What can you do to stay ahead of inflation?
Investing in a balanced portfolio, containing a mix of stocks and bonds, has a greater potential to outpace inflation and help build wealth over time. This is due in large part to the strong returns earned by stocks, which have historically beaten inflation by a large margin. Your portfolio’s asset mix of stocks and bonds is a key determinant of meeting your long-term investment goals. Think of bonds for income potential and as a shock absorber for your portfolio during stock market downturns. By contrast, stocks are the growth engine of your portfolio, with a higher allocation offering greater long-term return potential, but with a corresponding increase in risk.
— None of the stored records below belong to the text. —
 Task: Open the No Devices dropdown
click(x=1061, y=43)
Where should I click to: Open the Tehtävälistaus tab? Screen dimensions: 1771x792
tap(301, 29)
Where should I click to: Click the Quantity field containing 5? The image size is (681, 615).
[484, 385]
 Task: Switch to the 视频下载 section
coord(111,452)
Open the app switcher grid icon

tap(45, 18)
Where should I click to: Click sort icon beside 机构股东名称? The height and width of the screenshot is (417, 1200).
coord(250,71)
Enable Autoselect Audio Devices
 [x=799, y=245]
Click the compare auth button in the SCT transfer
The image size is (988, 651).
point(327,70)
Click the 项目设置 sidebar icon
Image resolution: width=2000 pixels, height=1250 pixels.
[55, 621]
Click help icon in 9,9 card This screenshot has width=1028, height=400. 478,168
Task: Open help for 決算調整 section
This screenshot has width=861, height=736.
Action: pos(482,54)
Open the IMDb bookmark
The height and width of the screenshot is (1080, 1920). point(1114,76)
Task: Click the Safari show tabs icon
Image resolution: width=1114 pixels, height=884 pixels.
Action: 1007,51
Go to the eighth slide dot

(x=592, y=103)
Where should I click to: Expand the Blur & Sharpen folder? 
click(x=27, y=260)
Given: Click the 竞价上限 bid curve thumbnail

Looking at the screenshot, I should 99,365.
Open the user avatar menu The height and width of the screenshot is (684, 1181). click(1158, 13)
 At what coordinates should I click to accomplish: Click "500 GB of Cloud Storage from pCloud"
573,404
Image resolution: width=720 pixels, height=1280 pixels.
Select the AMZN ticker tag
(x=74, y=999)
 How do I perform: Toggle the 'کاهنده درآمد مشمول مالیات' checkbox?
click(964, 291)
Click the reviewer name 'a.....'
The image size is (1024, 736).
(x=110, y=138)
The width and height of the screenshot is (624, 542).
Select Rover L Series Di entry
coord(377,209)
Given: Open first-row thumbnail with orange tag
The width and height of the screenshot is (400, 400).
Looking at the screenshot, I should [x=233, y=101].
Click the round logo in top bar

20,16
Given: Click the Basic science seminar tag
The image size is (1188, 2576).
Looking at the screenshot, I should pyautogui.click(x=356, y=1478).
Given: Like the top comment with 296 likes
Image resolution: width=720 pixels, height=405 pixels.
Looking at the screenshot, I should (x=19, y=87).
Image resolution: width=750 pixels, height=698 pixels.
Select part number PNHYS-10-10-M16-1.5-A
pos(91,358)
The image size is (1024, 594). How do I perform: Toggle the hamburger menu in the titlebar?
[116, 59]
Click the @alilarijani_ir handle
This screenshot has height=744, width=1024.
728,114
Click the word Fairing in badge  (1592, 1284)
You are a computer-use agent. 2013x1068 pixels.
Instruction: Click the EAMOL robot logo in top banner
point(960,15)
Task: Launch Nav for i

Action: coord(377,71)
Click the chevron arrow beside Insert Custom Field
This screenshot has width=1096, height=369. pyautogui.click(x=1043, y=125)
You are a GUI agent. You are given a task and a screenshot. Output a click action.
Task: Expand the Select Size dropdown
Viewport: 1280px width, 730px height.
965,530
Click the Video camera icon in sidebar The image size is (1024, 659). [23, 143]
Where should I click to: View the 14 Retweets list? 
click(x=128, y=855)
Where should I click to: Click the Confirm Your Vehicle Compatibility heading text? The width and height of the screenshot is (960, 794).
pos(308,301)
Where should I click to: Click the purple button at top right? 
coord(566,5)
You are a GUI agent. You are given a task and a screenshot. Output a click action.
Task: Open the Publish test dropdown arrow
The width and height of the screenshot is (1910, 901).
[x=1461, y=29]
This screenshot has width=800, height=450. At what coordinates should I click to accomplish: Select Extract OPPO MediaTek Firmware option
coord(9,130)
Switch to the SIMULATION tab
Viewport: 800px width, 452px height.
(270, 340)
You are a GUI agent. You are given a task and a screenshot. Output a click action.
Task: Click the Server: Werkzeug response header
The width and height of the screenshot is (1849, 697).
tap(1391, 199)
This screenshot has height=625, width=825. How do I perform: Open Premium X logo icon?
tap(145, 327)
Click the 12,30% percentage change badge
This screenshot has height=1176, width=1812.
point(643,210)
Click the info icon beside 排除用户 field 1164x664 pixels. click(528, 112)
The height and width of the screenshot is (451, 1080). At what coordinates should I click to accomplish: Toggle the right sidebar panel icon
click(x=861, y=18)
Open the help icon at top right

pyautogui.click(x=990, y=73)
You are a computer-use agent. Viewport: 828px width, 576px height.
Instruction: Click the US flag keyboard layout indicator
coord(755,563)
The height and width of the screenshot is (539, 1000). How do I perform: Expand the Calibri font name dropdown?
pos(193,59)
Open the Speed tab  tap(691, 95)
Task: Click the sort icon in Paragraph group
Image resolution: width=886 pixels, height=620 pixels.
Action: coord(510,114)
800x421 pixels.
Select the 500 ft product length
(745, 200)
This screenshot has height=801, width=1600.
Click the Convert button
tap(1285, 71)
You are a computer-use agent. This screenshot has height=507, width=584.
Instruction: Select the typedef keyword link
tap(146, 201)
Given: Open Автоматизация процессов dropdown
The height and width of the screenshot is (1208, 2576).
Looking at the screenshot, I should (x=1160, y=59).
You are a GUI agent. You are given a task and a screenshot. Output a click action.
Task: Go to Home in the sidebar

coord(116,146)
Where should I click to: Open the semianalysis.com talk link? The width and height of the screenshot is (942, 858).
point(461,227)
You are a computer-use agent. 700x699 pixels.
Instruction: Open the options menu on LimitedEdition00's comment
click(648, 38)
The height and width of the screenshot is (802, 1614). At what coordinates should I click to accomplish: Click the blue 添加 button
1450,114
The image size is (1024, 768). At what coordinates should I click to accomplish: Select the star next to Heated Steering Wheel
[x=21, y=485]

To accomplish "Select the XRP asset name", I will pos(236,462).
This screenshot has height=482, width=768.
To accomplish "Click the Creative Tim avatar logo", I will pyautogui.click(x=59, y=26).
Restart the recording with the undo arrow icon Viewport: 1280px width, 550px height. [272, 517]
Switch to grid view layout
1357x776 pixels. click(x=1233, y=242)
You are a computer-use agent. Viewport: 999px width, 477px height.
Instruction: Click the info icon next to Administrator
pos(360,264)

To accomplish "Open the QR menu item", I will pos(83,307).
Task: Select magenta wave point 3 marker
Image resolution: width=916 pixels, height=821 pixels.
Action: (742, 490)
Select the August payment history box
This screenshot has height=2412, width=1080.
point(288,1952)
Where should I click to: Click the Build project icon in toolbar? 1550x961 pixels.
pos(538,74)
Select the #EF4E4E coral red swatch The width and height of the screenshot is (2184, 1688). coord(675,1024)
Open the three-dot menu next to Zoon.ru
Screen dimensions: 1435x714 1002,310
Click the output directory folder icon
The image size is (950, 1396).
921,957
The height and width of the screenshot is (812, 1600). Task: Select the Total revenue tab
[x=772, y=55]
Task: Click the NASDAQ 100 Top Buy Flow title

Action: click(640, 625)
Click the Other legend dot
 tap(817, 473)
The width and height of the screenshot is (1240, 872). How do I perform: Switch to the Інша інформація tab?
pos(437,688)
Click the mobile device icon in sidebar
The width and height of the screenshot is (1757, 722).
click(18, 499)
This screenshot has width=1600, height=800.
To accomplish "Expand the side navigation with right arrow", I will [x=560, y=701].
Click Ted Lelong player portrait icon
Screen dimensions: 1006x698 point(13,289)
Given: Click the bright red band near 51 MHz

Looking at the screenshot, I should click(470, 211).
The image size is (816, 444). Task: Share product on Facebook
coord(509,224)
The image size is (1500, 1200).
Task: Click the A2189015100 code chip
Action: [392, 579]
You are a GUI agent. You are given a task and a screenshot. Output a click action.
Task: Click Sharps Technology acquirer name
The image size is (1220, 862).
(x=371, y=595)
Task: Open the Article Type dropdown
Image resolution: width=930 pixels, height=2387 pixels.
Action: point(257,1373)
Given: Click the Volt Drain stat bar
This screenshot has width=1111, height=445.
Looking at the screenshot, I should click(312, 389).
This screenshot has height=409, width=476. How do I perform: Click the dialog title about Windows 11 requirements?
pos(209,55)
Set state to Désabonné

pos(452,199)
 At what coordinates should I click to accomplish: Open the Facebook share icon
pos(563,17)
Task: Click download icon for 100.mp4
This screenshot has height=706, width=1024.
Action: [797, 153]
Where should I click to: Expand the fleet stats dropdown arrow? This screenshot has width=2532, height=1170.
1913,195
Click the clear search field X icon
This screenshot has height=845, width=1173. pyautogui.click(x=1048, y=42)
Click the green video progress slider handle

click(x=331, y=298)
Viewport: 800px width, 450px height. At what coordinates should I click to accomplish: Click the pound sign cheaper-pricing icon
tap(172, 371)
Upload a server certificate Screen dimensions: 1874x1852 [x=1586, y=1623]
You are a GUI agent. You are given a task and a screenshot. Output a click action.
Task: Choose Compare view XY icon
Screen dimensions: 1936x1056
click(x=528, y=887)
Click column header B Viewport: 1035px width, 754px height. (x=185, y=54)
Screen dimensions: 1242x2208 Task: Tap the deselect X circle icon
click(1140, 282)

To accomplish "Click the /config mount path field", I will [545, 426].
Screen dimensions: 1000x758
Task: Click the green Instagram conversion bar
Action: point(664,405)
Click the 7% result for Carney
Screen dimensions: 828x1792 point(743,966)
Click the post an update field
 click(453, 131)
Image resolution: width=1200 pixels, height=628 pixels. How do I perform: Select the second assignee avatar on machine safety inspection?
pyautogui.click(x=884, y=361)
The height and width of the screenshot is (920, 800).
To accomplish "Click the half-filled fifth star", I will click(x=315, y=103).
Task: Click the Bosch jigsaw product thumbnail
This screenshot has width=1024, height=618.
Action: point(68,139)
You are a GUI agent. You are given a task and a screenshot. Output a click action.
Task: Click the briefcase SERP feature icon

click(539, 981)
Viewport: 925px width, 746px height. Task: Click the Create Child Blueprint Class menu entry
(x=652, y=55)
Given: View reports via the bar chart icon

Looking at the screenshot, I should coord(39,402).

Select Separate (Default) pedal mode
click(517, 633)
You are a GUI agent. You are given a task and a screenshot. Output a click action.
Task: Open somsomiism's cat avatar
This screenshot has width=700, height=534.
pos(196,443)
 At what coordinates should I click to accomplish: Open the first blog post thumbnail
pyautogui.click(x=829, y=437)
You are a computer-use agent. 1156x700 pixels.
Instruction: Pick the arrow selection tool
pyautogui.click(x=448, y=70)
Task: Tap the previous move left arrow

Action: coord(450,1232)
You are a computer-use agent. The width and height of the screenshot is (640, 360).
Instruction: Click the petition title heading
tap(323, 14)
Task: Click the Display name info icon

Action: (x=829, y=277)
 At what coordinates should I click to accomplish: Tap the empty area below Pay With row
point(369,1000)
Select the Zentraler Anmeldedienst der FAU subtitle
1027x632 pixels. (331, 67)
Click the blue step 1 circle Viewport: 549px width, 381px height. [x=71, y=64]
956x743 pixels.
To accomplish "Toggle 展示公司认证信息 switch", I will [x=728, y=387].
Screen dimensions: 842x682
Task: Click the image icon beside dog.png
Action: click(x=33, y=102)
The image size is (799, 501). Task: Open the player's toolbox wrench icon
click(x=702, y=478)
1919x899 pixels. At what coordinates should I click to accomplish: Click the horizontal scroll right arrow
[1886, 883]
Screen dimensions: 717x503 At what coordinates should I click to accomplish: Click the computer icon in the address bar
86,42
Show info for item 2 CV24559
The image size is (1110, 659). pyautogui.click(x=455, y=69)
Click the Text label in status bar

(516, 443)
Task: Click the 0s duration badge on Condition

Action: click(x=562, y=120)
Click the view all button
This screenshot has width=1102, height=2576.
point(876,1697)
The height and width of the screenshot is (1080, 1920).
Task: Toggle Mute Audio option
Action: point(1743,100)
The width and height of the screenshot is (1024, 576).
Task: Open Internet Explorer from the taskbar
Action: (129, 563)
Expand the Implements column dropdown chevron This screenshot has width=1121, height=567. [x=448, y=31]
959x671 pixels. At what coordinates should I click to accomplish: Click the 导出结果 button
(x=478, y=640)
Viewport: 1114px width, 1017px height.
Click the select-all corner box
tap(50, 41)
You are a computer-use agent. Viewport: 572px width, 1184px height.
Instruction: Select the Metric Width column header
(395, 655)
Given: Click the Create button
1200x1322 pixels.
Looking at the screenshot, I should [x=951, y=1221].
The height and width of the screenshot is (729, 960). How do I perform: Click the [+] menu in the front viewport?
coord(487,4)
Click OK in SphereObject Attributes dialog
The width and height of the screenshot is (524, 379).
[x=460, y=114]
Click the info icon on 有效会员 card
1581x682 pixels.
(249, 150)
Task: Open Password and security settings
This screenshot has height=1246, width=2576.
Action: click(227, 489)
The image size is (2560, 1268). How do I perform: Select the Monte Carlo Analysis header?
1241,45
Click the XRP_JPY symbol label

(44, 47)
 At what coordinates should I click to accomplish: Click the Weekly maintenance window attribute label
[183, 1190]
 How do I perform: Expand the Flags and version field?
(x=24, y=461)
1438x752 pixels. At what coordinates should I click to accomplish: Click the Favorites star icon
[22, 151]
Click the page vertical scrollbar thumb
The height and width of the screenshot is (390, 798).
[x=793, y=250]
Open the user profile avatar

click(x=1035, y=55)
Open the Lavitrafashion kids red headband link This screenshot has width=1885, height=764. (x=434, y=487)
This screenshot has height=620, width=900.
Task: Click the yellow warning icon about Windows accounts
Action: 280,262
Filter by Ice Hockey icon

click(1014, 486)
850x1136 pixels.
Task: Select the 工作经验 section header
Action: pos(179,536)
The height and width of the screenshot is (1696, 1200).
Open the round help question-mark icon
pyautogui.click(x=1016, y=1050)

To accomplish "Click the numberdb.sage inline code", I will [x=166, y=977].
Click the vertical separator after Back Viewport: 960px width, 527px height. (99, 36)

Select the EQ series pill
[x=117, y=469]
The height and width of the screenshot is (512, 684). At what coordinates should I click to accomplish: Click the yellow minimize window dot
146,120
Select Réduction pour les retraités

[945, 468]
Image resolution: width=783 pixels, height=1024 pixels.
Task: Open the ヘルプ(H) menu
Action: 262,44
On the other hand, if your investment portfolio holds a portion of assets in cash for a considerable amount of time, the minimal returns provided by cash may drag down your overall investment portfolio performance
Budgeting:
the process of calculating how much money you need to earn or save over a specific time period and planning how you will spend it.
Steps to make a budget:
1- Know your income, expenses and savings.
2- Review the results.
3-review the next steps.
keep all your receipts and bills
limit:
your spending as much as possible to what is in your budget
update:
your budget with any changes, for example, a pay raise, a bill increase, etc.
compare:
your budget to what you actually spend at the end of each month.
Savings:
One of the most beneficial financial habits to develop is the ability to save money. The question is frequently not whether you should save at all, but how much. While there is no hard and fast rule stating that you must have a certain amount of money in your savings account, having some realistic benchmarks can help.
When the unexpected happens and you need extra money to cover an important expense, an emergency fund is often your first line of defense.